BRCC student recreation center in the works
Blue Ridge Community College has led Virginia community colleges in a number of areas, and has a new venture that would make it first among those schools again.
Blue Ridge expects to build a 40,000-square-foot recreation center on the Weyers Cave campus by 2012, officials said Friday.
The community college will use an increase in per-credit hour student fees to fund the project.
When complete, Blue Ridge would be the first Virginia community college with such a facility, school President James Perkins said.
Perkins told a Waynesboro audience of community leaders and Blue Ridge supporters Friday morning of the recreation center plans.
He said the next major hurdle is approval by the Virginia General Assembly for a non-general fund appropriation. The approval is needed despite the fact that no state money will be used for the project.
Perkins said the $10-million project should be complete by fall 2012, and will be funded by a structured fee increase for students.
Students will be assessed an additional $4 per credit hour each year until the increase reaches $16 per credit hour.
“This is not cheap, but there is no money from the commonwealth,” Perkins said of the creative funding for the project.

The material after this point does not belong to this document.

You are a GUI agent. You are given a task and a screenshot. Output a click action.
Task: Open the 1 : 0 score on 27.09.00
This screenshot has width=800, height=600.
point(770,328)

The facility will include a gym, racquetball court area, running tracks, basketball courts, a fitness area and weight room. There are no plans for a pool.
“It will be their recreational fitness area,” Perkins said. Students now participate in fitness activities at area YMCAs and Augusta Medical Center.

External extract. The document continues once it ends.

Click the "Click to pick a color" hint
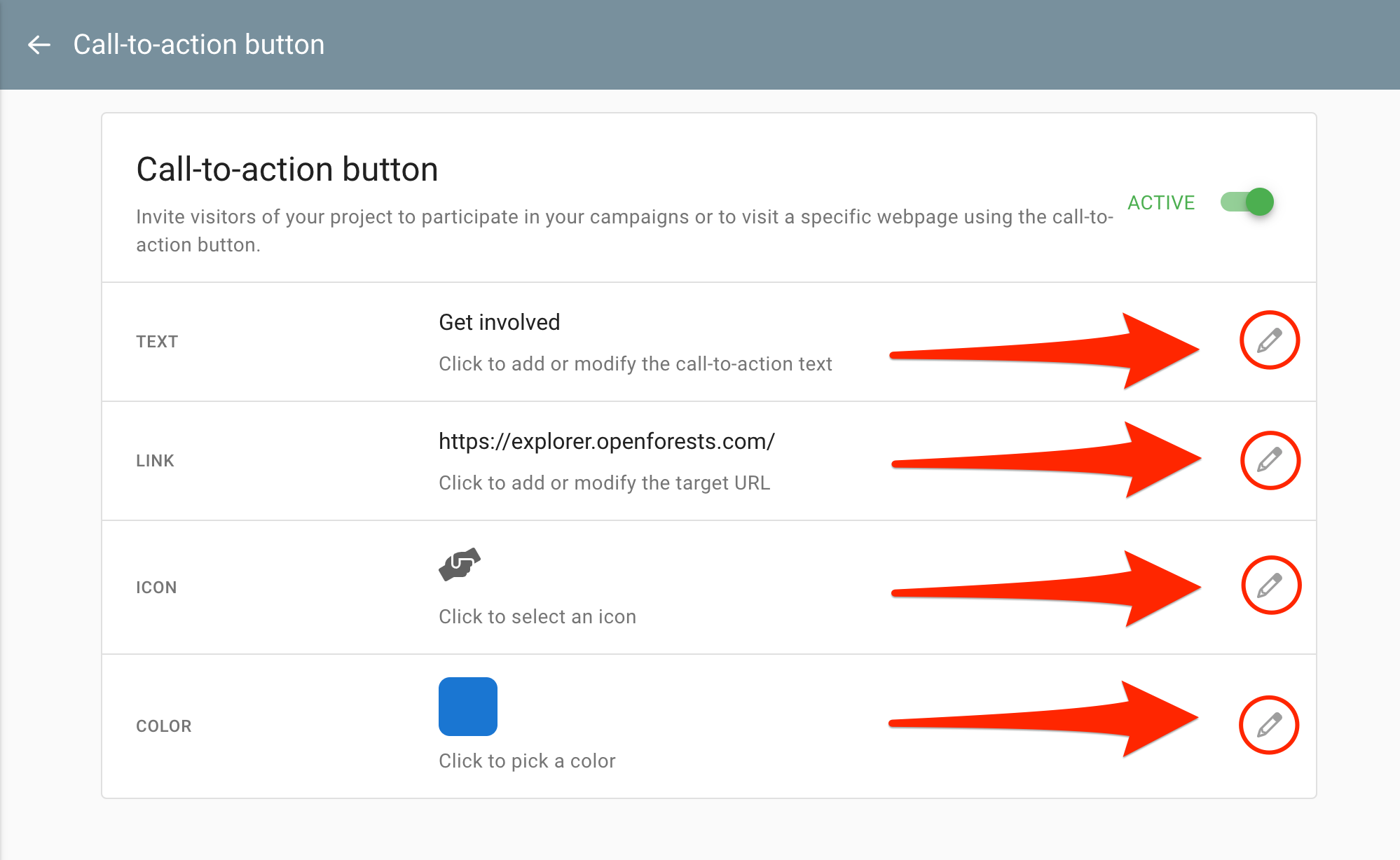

Perkins said that while Blue Ridge’s full-time enrollment continues to increase, its students have gotten younger during the past decade.
He said the average age of Blue Ridge students has decreased from 29 to around 23.
More young students are taking advantage of the community college’s guaranteed transfer program, which gives students the option of transferring to universities such as James Madison and Old Dominion after attaining a certain grade-point average over two years at Blue Ridge.
“JMU’s the biggest driver of this,” Perkins said.